Бадма пошёл рядом, вплотную, и подставил плечо. Некоторое время они шли так. Мерген молчал, а потом всё-таки переложил мешок на него.
Один раз остановились надолго.
Люди сели прямо на мешки, кто где стоял. Мать развязала узелок и достала борцоки — она пекла их вчера, полный противень, и вчера это было просто вчера. Она посмотрела на узелок, потом на своих, и Бадма увидел, как она считает глазами.
Дала по одному.
— А ещё? — сказала Джиргала.
— Потом.
Джиргала подумала, съела свой и стала смотреть, как едят остальные.
Отец сел на край подводы, вытянув ногу, и когда пришло время идти, встать сам не смог: нога затекла, а костыль ушёл в снег. Бадма и Очир подняли его с двух сторон. Он не поблагодарил, потому что благодарить было бы хуже.
— Ну вот, — сказал он, отряхивая рукав. — Теперь я передвижной.
Мерген всю дорогу разговаривал.
Он разговаривал не потому, что было о чём, а потому, что молчащих вокруг становилось всё больше. Он рассказал Джиргале, что подвода на самом деле не подвода, а корабль. Потом — что лошадь зовут не так, как её зовут, а по-другому, и что настоящее имя она никому не говорит. Джиргала спросила, откуда он знает. Мерген сказал, что лошадь ему сама сказала, но по секрету.
— Врёшь, — сказала Джиргала.
— Вру, — согласился Мерген.
Кто-то из детей попросил Айсу спеть.
Она посмотрела на просившего и сказала:
— Не сейчас.
Больше её не просили.
К полудню дорога стала чужой.
Сначала Бадма знал всё: этот поворот, этот бугор, эту рощицу, этот столб. Потом пошли покосы, на которых он не бывал, но про которые слышал, и он всё ещё мог сказать, чьи они. Потом кончились и они.
Он заметил точный момент.
Это случилось не на границе чего-то, не у реки и не на перевале, а посреди ровного места, где вообще ничего не было: он поднял голову, посмотрел направо, потом налево — и не смог сказать, где находится.
Бугры здесь были другой формы. Ниже и длиннее.
Он оглянулся назад, но и сзади было то же самое.
Ближе к вечеру дорога вышла на большак, и там уже шли.
Другая колонна тянулась им наперерез и была длиннее их. Их придержали, пропустили и влили следом, и какое-то время два потока шли рядом, не смешиваясь, а потом смешались.

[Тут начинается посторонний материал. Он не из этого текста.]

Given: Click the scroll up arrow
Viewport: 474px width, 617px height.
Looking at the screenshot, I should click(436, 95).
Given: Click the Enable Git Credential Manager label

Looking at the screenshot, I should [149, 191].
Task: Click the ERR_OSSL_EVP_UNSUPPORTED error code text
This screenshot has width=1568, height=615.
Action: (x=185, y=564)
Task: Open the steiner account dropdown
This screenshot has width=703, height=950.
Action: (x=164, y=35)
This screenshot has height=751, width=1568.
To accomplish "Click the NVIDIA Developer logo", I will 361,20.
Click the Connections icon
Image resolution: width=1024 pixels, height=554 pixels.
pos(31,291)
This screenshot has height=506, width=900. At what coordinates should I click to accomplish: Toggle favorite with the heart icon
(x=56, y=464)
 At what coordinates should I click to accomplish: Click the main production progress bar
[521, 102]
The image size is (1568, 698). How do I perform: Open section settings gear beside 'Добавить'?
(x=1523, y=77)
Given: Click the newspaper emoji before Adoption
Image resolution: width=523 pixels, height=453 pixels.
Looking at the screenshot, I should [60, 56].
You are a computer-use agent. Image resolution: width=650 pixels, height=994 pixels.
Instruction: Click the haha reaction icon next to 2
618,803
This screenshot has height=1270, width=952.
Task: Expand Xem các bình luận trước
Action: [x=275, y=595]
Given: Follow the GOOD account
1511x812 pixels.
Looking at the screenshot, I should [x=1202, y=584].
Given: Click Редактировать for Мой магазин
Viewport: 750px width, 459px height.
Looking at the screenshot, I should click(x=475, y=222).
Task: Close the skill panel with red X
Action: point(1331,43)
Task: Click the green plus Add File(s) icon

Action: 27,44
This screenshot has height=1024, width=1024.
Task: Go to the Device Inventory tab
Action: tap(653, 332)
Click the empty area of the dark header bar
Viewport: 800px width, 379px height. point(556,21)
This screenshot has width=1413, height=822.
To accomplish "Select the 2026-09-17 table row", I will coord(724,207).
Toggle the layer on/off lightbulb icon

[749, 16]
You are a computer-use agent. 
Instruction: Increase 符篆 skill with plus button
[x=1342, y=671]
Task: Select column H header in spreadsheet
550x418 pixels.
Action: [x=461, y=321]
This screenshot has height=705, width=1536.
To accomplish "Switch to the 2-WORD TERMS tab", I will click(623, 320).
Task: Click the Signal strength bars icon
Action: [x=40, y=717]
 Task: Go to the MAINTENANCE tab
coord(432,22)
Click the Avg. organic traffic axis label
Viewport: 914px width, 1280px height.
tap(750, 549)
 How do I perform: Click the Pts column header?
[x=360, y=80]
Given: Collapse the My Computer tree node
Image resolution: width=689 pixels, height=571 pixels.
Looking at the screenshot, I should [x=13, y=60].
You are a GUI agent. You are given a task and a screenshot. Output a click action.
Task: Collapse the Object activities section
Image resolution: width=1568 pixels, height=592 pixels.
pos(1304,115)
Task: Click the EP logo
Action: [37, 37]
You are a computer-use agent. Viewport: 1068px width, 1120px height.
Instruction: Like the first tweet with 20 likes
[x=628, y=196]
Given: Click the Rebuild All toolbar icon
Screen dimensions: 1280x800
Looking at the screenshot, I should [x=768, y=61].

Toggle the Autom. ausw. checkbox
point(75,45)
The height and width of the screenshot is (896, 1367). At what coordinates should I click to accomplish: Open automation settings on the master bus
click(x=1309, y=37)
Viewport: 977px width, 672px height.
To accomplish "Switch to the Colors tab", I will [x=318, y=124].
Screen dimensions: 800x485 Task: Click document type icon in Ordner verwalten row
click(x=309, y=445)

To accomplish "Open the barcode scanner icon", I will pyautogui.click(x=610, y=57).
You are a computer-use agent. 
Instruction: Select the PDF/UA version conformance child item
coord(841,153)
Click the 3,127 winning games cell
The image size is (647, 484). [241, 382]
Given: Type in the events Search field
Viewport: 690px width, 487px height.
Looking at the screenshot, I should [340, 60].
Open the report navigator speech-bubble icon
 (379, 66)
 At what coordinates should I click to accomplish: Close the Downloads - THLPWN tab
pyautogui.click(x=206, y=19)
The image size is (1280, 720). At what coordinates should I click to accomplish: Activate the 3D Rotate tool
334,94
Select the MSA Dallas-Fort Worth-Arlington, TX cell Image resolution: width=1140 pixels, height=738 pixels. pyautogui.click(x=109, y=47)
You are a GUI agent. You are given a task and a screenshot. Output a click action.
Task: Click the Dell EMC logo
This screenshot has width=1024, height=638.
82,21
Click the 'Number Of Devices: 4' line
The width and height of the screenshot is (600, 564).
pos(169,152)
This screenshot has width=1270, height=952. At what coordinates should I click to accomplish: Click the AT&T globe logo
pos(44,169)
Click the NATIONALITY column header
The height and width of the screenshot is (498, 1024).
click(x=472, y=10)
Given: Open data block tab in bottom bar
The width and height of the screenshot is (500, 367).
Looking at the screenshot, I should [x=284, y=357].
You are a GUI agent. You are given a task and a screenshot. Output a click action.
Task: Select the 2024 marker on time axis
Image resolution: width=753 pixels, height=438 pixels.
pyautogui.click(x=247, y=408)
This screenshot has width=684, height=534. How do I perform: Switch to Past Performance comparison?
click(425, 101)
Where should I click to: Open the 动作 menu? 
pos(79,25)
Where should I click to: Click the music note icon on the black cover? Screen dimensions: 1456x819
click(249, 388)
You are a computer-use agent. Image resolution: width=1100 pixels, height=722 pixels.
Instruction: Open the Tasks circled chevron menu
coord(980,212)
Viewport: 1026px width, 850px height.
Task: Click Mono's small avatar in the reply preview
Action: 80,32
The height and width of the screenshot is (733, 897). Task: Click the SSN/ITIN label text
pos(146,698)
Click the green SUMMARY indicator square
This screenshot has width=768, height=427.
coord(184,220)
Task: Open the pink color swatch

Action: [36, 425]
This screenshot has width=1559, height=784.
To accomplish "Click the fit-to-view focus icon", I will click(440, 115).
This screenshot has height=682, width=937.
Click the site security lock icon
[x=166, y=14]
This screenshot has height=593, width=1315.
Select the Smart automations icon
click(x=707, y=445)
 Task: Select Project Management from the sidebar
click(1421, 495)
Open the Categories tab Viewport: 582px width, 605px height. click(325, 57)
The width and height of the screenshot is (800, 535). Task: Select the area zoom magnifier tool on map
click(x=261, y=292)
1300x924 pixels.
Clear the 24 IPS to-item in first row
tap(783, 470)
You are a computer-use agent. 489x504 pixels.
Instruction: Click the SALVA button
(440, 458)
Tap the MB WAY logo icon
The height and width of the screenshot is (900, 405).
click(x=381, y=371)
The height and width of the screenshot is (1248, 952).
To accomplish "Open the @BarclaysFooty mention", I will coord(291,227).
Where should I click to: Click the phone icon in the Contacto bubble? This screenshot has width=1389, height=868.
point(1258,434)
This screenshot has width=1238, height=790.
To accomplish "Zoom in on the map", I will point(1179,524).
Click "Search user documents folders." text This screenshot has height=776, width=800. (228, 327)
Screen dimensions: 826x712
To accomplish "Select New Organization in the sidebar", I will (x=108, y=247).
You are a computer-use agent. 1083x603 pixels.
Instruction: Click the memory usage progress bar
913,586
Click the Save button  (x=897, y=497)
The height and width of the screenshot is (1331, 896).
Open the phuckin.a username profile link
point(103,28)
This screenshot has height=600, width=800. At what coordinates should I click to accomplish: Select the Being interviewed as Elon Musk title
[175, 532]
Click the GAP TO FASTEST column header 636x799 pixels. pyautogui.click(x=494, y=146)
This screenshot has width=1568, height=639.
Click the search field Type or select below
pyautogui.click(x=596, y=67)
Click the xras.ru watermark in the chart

Люди в той колонне были такие же. С мешками, с детьми, с подводами. Женщина несла на руках ребёнка, завёрнутого поверх тулупа в одеяло, и одеяло было хорошее, стёганое, домашнее, и совершенно неуместное на дороге.
Говорили они чуть иначе. Не другой язык, а тот же самый, но с другим краем в словах — так говорили в сёлах ближе к воде. Бадма это слышал раньше, на базаре.
Он повернулся к Очиру.
— Их тоже?
Очир посмотрел вперёд, потом назад.
— Похоже, всех, — сказал он.
И до самого вечера к дороге прибавлялись ещё.
* * *
На одной из подвод сидела старуха с медным чайником.
Чайник был без крышки, потемневший, с помятым боком. Она держала его за дужку двумя руками, на коленях, и не ставила рядом, хотя рядом было место. Когда подвода дёргалась, она перехватывала дужку поудобнее и снова держала.
Платок у неё был подвязан под подбородком туго, узлом набок, и она то и дело подтягивала этот узел, хотя он не ослабевал.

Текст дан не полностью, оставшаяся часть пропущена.